**Dataset excerpts**
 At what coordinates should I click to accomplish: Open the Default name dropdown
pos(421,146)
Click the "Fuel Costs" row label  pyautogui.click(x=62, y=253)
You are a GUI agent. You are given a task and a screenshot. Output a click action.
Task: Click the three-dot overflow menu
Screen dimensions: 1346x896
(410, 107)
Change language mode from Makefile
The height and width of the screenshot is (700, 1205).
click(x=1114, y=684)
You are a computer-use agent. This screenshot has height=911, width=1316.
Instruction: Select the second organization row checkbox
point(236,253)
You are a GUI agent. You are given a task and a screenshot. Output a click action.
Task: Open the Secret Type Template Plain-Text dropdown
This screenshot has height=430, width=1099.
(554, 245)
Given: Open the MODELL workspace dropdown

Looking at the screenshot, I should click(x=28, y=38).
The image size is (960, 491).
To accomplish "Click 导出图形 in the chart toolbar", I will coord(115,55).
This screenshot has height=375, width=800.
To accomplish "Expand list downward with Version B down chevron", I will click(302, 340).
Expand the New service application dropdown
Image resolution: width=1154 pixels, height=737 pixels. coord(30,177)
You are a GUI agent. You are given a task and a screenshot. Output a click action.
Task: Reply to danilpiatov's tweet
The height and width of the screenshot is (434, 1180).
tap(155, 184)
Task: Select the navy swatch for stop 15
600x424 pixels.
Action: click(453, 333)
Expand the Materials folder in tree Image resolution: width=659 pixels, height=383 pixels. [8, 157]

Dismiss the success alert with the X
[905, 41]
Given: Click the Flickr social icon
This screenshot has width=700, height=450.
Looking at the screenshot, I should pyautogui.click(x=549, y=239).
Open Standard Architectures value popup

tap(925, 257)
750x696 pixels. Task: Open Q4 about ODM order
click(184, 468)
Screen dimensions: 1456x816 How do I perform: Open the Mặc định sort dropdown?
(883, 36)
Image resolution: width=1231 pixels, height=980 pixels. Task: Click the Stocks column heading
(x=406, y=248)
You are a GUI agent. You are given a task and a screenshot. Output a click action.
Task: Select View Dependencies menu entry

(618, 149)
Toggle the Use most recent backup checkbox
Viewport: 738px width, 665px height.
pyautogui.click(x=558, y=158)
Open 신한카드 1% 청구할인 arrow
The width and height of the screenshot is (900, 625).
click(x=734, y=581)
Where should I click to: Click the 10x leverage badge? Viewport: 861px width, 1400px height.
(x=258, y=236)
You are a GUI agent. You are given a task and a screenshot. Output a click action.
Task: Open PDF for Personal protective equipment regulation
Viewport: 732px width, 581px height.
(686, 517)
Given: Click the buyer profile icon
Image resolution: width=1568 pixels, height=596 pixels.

**What is expected**
Without changing a word, write out each entry again.

**Answer for this exercise**
 At what coordinates should I click to accomplish: Open the Default name dropdown
pos(421,146)
Click the "Fuel Costs" row label  pyautogui.click(x=62, y=253)
You are a GUI agent. You are given a task and a screenshot. Output a click action.
Task: Click the three-dot overflow menu
Screen dimensions: 1346x896
(410, 107)
Change language mode from Makefile
The height and width of the screenshot is (700, 1205).
click(x=1114, y=684)
You are a computer-use agent. This screenshot has height=911, width=1316.
Instruction: Select the second organization row checkbox
point(236,253)
You are a GUI agent. You are given a task and a screenshot. Output a click action.
Task: Open the Secret Type Template Plain-Text dropdown
This screenshot has height=430, width=1099.
(554, 245)
Given: Open the MODELL workspace dropdown

Looking at the screenshot, I should click(x=28, y=38).
The image size is (960, 491).
To accomplish "Click 导出图形 in the chart toolbar", I will coord(115,55).
This screenshot has height=375, width=800.
To accomplish "Expand list downward with Version B down chevron", I will click(302, 340).
Expand the New service application dropdown
Image resolution: width=1154 pixels, height=737 pixels. coord(30,177)
You are a GUI agent. You are given a task and a screenshot. Output a click action.
Task: Reply to danilpiatov's tweet
The height and width of the screenshot is (434, 1180).
tap(155, 184)
Task: Select the navy swatch for stop 15
600x424 pixels.
Action: click(453, 333)
Expand the Materials folder in tree Image resolution: width=659 pixels, height=383 pixels. [8, 157]

Dismiss the success alert with the X
[905, 41]
Given: Click the Flickr social icon
This screenshot has width=700, height=450.
Looking at the screenshot, I should pyautogui.click(x=549, y=239).
Open Standard Architectures value popup

tap(925, 257)
750x696 pixels. Task: Open Q4 about ODM order
click(184, 468)
Screen dimensions: 1456x816 How do I perform: Open the Mặc định sort dropdown?
(883, 36)
Image resolution: width=1231 pixels, height=980 pixels. Task: Click the Stocks column heading
(x=406, y=248)
You are a GUI agent. You are given a task and a screenshot. Output a click action.
Task: Select View Dependencies menu entry

(618, 149)
Toggle the Use most recent backup checkbox
Viewport: 738px width, 665px height.
pyautogui.click(x=558, y=158)
Open 신한카드 1% 청구할인 arrow
The width and height of the screenshot is (900, 625).
click(x=734, y=581)
Where should I click to: Click the 10x leverage badge? Viewport: 861px width, 1400px height.
(x=258, y=236)
You are a GUI agent. You are given a task and a screenshot. Output a click action.
Task: Open PDF for Personal protective equipment regulation
Viewport: 732px width, 581px height.
(686, 517)
Given: Click the buyer profile icon
Image resolution: width=1568 pixels, height=596 pixels.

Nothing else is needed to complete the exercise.